Collected data entries -
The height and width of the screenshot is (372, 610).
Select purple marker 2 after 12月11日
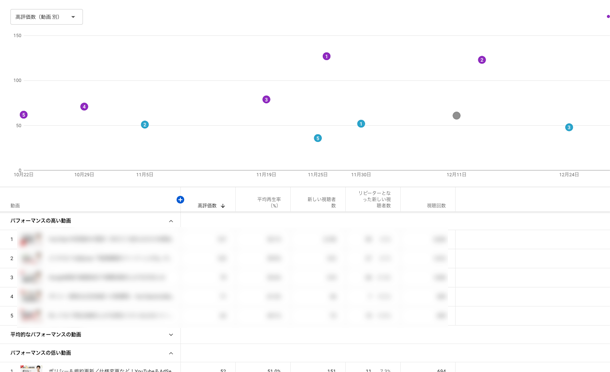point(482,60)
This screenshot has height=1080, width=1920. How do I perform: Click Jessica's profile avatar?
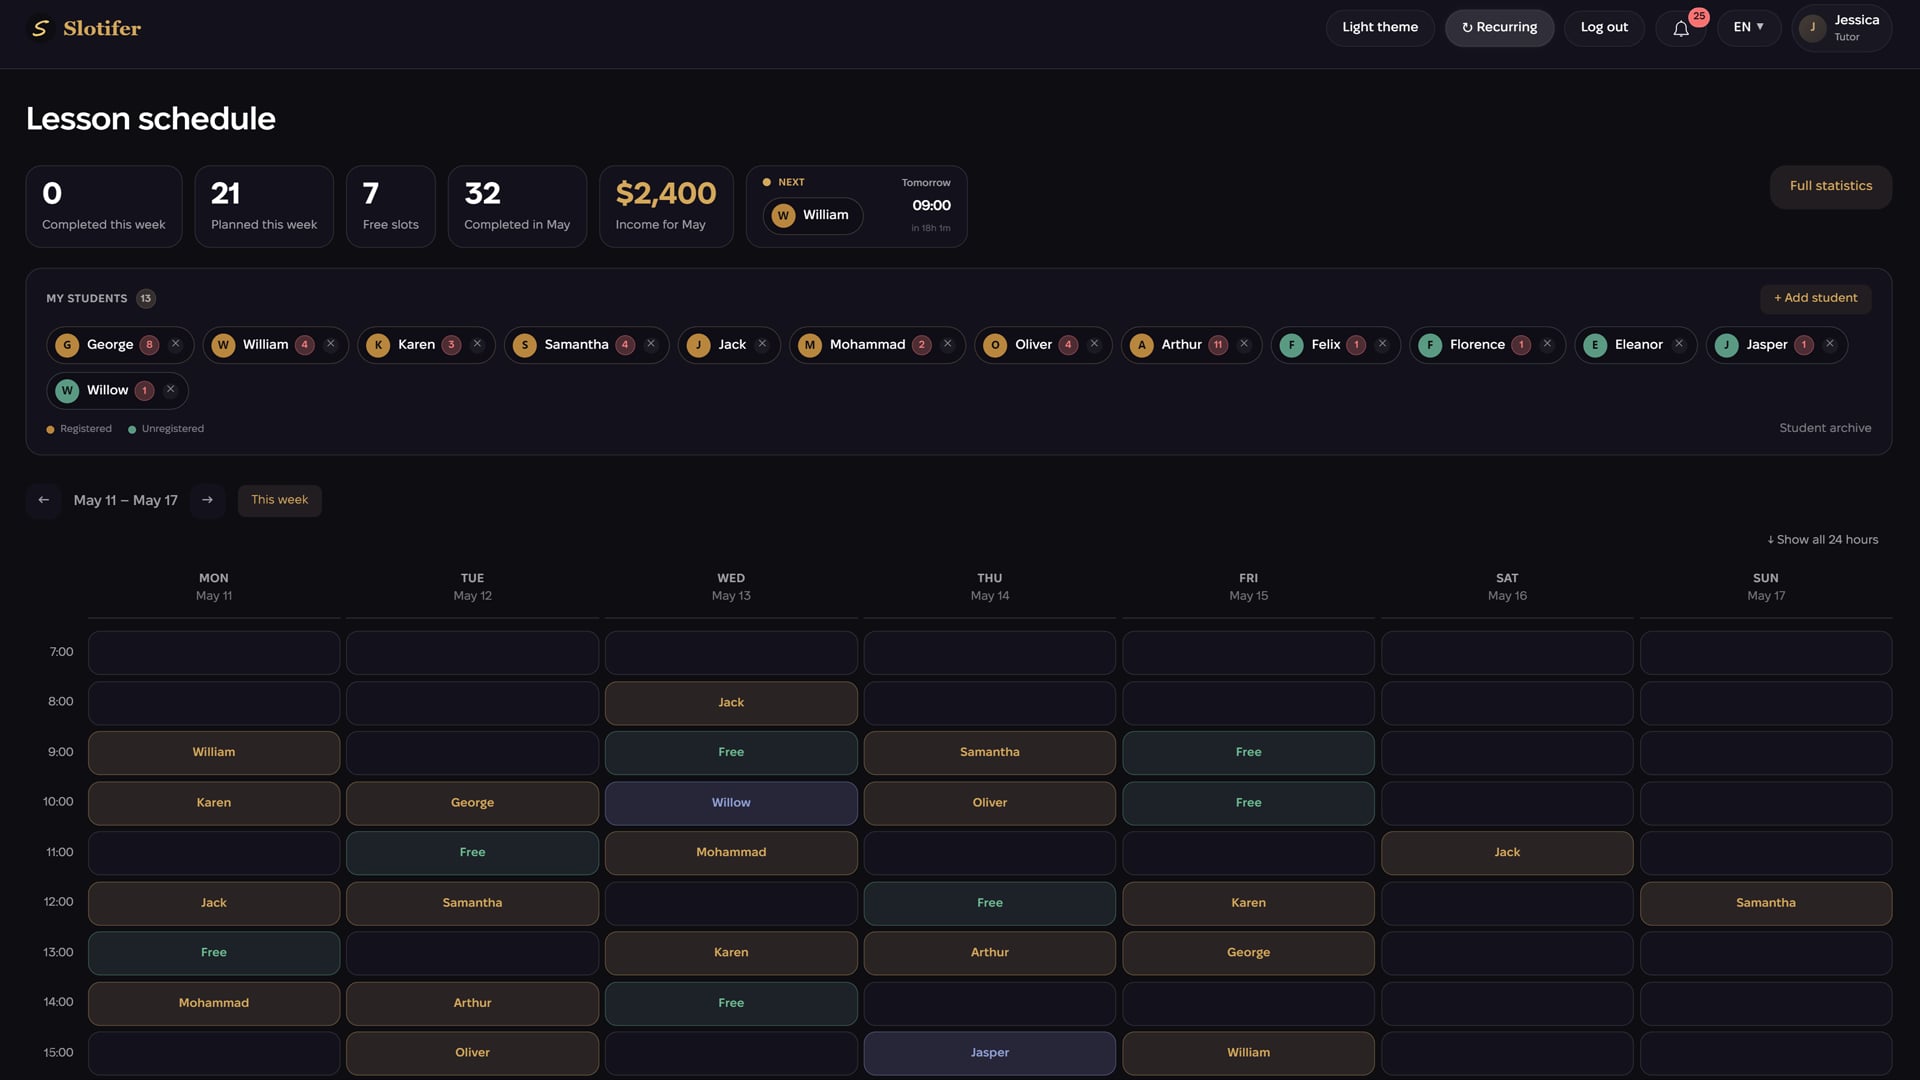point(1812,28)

* * *

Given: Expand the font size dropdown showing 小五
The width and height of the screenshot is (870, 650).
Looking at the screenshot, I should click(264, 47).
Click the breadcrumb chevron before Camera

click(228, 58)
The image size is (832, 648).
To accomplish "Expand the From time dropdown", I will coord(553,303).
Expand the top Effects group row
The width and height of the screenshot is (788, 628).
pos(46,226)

* * *

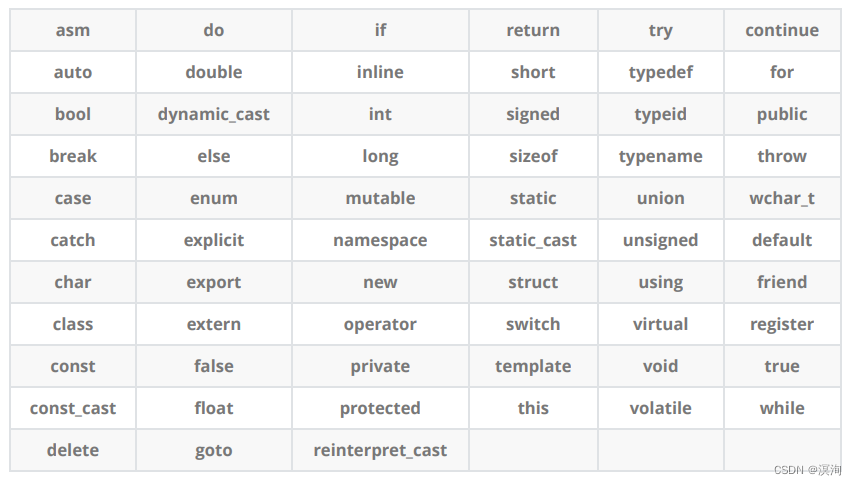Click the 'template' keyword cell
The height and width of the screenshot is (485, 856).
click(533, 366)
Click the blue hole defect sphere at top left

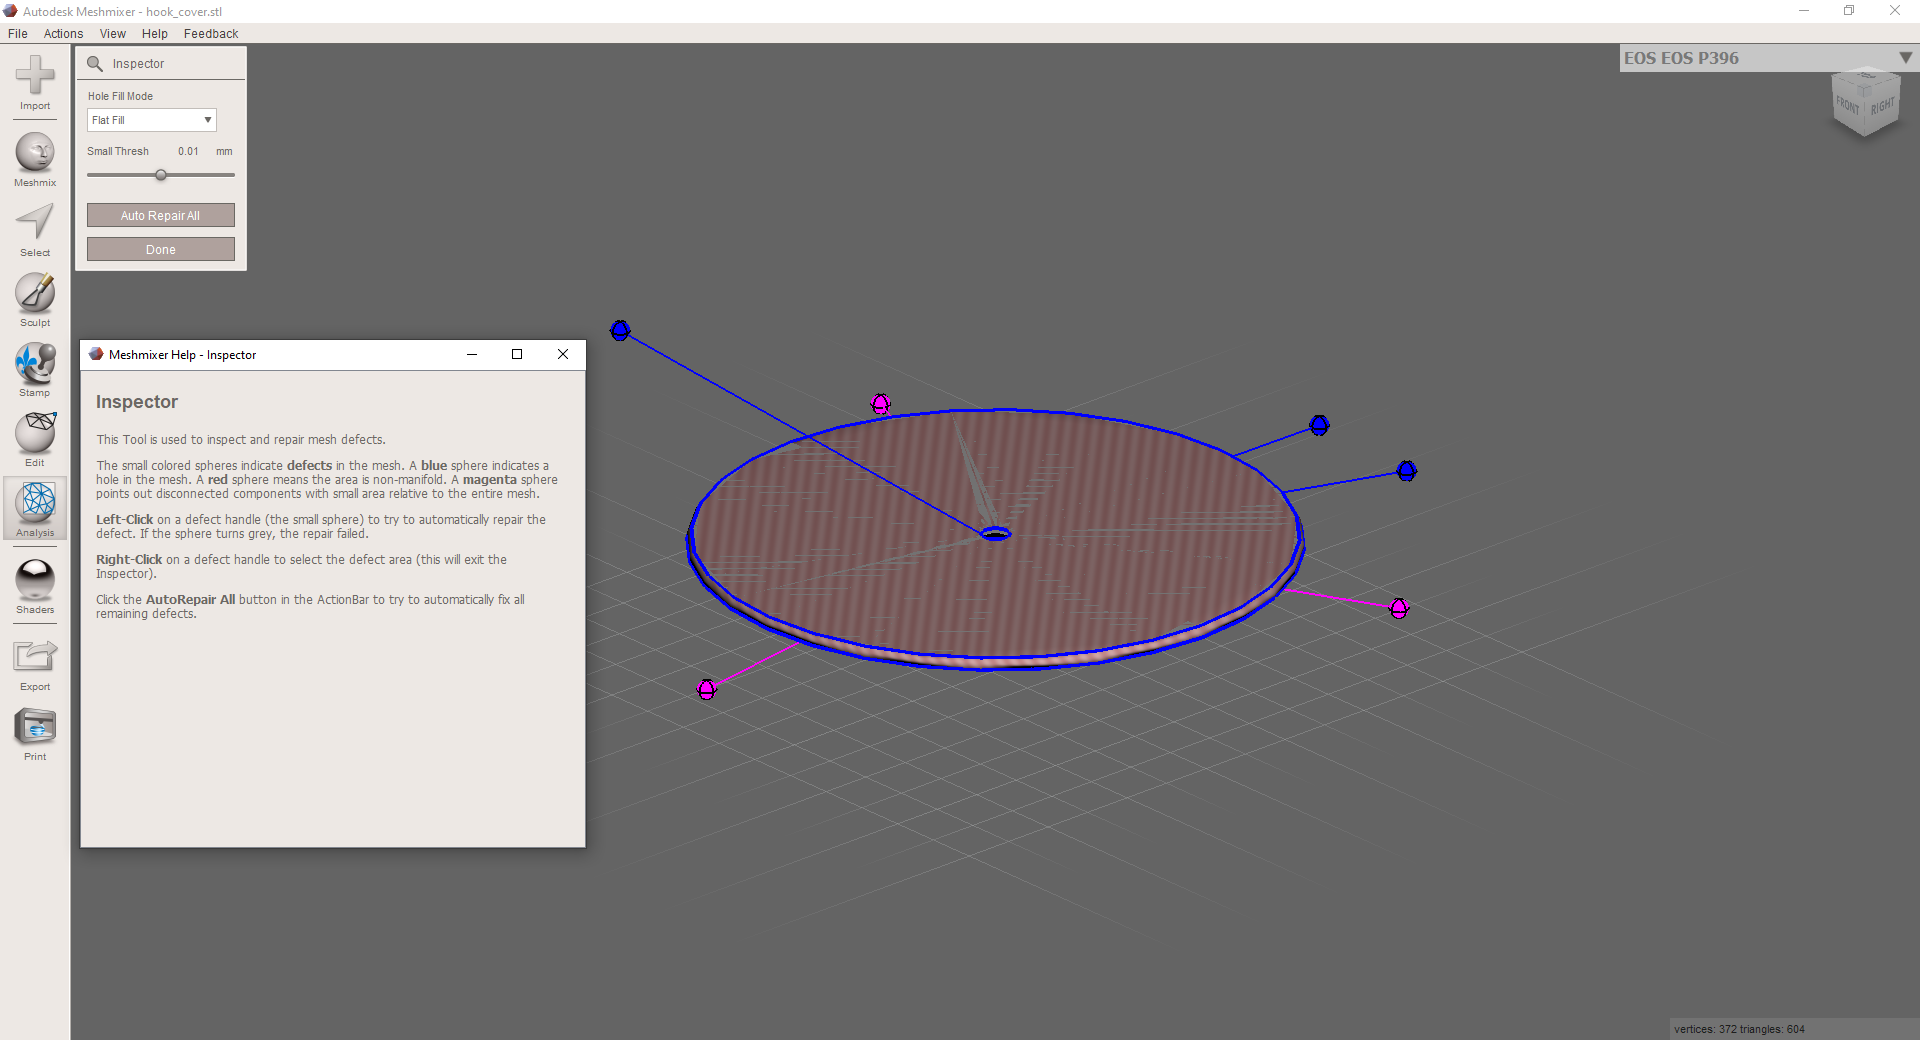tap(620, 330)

Task - For each line in the records that contains the word "size", make a copy.

Solution to this exercise -
Given: Expand the font size dropdown showing 小五
The image size is (832, 648).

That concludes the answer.